Police found the heads within the space of two and a half hours due to anonymous tip-offs, "but had not identified the victims, nor located the bodies," said a statement from the Durango state prosecutor`s office.
The victims were males thought to have been aged between 25 and 30, the statement said.
The tip-offs said that two human heads had been dumped on each of three roads out of Durango city.
Workers cleaning a traffic island found the remaining two on a road leading north to the industrial city of Gomez Palacio.
The attorney general on Sunday accused officials at a prison in Gomez Palacio of releasing inmates to carry out drug-related killings.
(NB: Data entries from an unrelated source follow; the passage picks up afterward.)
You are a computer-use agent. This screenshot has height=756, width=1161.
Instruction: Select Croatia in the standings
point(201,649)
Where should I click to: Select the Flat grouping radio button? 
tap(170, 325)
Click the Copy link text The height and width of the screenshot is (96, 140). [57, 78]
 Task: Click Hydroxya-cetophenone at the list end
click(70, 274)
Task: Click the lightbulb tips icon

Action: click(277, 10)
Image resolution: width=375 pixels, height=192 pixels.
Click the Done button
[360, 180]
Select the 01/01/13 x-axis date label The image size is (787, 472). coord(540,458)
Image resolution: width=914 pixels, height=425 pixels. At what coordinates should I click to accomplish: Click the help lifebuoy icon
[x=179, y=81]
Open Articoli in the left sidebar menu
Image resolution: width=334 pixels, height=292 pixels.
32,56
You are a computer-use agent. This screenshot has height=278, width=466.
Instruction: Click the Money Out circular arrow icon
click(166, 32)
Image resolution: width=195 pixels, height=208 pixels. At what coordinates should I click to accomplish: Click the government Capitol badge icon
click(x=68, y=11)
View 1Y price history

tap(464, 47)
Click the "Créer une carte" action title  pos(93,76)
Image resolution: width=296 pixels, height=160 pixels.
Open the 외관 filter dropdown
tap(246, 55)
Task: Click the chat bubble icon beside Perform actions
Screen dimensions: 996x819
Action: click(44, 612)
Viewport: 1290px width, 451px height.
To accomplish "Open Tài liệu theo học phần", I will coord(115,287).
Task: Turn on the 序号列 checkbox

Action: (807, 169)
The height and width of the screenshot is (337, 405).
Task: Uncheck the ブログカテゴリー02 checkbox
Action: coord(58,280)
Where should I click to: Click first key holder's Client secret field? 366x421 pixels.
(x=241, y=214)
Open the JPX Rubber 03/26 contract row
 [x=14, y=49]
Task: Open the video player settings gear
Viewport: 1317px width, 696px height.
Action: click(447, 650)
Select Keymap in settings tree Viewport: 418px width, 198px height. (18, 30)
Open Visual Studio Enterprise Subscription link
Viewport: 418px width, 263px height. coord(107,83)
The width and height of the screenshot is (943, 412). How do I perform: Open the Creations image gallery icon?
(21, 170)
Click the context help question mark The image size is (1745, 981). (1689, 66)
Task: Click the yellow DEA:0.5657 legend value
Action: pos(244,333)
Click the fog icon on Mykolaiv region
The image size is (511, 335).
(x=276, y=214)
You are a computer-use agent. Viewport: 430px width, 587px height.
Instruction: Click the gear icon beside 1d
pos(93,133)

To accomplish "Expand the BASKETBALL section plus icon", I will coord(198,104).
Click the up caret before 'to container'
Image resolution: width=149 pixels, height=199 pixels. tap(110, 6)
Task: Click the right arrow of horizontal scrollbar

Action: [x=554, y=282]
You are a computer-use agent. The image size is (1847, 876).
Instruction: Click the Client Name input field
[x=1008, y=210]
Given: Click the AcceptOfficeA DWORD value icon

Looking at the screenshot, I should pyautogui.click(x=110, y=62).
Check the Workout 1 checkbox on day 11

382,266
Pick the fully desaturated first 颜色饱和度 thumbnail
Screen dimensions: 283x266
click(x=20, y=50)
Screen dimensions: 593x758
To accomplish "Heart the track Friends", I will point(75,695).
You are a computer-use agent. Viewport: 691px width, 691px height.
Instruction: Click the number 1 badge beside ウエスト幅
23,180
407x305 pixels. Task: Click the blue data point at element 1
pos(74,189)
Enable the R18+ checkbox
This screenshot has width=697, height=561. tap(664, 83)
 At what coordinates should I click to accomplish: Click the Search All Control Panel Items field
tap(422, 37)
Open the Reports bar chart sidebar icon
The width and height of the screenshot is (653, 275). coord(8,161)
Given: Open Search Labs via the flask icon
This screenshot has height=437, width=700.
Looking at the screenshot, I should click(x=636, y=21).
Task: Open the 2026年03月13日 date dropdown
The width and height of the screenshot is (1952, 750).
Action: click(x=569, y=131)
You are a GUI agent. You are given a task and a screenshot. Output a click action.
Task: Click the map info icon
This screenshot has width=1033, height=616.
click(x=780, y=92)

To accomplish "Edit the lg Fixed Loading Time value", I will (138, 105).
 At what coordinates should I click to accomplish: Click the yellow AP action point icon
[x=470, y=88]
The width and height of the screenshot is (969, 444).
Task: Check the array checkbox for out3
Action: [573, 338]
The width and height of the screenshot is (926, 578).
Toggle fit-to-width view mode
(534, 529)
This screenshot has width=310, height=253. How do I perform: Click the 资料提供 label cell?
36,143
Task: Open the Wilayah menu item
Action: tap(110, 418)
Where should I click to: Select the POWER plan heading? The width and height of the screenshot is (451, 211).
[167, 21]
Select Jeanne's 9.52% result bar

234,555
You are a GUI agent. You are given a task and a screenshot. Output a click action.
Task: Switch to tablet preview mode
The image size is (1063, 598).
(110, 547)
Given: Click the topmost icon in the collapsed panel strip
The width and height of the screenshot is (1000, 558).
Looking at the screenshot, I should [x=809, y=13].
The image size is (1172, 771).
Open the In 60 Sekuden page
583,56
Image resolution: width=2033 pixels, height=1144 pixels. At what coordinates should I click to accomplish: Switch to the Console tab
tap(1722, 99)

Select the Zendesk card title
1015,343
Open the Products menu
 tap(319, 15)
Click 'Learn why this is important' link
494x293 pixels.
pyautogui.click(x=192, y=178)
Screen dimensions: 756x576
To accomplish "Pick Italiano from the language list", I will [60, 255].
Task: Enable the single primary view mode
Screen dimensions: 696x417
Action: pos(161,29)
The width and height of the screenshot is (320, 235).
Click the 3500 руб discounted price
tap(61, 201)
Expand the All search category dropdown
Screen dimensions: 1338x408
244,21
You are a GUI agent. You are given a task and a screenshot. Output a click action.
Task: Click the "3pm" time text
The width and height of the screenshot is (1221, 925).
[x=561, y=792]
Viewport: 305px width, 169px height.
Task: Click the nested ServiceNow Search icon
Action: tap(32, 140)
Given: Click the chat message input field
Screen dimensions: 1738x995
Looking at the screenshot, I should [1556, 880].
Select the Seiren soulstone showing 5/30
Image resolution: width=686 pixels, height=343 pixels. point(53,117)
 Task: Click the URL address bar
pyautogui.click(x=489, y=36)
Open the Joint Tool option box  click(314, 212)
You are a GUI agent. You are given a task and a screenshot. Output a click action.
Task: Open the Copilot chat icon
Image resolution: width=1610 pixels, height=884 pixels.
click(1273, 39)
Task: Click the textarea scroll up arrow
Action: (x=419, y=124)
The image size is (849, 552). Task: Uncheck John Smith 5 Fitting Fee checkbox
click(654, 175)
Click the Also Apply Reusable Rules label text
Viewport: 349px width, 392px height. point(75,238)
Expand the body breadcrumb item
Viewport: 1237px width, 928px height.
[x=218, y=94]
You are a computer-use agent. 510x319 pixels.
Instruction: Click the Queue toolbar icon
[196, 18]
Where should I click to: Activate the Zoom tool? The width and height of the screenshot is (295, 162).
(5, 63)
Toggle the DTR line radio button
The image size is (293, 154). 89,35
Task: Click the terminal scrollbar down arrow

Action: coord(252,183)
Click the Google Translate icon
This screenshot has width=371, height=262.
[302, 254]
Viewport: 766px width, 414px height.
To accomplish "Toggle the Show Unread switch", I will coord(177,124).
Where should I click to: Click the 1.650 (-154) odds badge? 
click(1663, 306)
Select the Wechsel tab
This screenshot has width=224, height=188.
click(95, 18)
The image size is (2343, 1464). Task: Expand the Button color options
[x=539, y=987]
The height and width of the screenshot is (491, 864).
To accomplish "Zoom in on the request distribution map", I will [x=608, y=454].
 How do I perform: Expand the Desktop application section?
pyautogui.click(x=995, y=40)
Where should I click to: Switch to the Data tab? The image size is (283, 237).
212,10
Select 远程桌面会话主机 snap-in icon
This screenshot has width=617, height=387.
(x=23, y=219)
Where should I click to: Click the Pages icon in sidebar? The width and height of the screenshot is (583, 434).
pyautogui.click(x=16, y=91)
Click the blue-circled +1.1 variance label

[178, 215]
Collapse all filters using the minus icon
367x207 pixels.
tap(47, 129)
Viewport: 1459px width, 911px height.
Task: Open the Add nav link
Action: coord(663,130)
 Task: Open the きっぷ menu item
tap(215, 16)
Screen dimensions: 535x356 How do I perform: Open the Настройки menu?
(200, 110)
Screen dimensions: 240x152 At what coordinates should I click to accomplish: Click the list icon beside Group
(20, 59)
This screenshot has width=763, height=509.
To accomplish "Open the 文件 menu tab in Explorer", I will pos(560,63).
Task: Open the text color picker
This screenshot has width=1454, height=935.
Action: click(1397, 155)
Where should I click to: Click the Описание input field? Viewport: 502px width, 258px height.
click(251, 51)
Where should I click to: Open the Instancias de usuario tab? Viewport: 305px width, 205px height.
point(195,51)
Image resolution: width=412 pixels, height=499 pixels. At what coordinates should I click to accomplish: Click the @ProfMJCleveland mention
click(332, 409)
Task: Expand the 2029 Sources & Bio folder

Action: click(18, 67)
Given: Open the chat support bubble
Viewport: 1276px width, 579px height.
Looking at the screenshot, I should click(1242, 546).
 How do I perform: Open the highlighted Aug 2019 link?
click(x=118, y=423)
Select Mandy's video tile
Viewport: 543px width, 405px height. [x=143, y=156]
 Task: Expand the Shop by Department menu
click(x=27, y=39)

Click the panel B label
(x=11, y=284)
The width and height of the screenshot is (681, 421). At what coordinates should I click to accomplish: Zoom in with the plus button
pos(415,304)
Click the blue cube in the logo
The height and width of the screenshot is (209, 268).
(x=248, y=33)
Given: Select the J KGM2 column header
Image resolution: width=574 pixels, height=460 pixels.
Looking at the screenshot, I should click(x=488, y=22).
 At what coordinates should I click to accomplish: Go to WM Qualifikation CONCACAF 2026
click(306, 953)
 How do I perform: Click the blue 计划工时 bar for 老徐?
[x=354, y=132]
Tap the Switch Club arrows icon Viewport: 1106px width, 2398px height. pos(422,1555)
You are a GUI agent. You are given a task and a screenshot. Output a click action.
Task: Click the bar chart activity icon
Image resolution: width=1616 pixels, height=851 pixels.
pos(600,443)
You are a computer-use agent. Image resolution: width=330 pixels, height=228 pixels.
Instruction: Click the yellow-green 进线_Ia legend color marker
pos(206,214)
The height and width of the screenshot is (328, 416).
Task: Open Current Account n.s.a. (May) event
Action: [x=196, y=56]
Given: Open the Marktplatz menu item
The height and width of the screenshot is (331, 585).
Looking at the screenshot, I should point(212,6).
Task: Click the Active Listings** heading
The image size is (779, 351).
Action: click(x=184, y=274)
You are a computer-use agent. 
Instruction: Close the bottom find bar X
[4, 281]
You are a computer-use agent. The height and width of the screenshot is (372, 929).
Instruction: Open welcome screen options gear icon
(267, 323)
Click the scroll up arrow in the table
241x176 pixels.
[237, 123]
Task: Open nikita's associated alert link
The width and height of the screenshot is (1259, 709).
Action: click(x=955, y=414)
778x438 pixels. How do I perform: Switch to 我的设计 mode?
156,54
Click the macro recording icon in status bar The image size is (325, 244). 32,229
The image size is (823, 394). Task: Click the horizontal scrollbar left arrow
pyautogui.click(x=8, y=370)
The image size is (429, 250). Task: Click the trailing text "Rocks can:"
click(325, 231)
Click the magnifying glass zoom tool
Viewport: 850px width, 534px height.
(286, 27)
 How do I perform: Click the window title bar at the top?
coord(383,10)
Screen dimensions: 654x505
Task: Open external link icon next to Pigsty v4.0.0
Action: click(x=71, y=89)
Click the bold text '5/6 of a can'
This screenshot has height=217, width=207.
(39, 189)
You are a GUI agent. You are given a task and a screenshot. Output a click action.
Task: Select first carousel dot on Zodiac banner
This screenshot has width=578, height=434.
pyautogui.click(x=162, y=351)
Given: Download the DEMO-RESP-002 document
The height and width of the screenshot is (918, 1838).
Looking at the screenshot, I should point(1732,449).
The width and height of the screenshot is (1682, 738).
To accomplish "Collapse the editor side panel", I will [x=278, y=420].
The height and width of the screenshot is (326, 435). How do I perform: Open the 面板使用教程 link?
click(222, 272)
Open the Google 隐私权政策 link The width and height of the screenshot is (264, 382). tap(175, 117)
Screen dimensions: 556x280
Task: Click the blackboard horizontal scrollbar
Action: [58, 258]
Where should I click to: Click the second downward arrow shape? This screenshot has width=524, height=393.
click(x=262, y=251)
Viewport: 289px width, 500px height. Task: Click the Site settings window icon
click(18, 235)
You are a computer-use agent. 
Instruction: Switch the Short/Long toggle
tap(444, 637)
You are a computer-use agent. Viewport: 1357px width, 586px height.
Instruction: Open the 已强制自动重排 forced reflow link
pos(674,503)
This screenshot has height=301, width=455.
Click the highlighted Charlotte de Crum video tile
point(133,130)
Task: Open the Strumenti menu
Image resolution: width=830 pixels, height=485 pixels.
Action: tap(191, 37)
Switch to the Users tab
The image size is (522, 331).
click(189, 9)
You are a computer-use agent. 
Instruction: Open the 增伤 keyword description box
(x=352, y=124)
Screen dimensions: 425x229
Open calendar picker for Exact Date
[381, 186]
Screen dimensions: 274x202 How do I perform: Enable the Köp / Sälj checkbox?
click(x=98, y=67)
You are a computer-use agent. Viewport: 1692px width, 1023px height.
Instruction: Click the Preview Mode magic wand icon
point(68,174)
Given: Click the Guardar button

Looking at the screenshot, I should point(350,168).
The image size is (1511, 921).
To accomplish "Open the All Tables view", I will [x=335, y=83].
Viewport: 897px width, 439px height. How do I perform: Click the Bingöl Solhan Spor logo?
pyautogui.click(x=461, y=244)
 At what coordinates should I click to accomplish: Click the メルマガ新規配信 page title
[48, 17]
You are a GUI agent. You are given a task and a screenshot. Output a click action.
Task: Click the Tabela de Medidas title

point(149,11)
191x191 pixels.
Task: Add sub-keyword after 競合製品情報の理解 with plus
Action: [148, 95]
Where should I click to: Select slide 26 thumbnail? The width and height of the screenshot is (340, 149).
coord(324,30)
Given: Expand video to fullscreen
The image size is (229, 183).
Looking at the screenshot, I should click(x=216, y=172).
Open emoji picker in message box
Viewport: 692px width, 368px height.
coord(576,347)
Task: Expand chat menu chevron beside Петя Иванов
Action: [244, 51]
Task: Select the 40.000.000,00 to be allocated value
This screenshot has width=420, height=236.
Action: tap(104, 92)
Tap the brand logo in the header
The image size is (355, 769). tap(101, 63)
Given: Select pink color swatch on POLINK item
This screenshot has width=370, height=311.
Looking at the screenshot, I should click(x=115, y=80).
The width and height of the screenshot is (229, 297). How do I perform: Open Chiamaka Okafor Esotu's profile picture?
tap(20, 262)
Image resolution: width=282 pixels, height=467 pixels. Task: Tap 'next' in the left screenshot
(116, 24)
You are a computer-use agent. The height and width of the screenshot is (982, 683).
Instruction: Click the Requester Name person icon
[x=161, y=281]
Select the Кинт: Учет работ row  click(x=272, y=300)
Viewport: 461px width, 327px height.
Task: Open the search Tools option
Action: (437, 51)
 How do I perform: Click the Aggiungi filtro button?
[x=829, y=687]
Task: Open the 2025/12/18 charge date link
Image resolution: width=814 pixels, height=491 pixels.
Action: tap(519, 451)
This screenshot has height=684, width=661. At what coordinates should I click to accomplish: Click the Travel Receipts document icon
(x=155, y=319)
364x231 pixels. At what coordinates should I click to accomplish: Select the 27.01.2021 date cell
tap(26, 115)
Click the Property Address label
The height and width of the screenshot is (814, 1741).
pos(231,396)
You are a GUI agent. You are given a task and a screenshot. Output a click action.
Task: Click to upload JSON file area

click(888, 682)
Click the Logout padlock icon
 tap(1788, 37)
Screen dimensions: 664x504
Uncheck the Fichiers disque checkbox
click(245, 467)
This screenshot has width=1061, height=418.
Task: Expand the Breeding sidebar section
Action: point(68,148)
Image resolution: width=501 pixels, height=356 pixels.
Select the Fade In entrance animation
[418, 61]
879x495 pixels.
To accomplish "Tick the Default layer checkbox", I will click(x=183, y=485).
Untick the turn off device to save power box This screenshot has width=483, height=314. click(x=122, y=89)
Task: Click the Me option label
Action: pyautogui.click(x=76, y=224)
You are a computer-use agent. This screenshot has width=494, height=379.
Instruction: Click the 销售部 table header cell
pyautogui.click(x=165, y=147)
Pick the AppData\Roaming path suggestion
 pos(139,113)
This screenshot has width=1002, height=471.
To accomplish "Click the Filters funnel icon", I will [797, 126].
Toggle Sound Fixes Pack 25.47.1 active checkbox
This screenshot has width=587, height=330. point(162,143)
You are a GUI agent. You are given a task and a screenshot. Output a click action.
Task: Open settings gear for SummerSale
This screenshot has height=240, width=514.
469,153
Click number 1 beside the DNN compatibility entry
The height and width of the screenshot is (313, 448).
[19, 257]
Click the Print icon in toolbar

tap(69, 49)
Those included three massacres which left 35 dead this year in neighboring Torreon, in Coahuila state.
Gruesome suspected drug killings have plagued Coahuila and Durango in recent months.
Authorities blame the violence on fighting between the Sinaloa gang, headed by Mexico`s most wanted man Joaquin "El Chapo" Guzman, and the brutal Zetas gang of former elite soldiers.
Some 25,000 people have died in spiraling suspected drug violence since December 2006, when President Felipe Calderon launched a military crackdown on organized crime.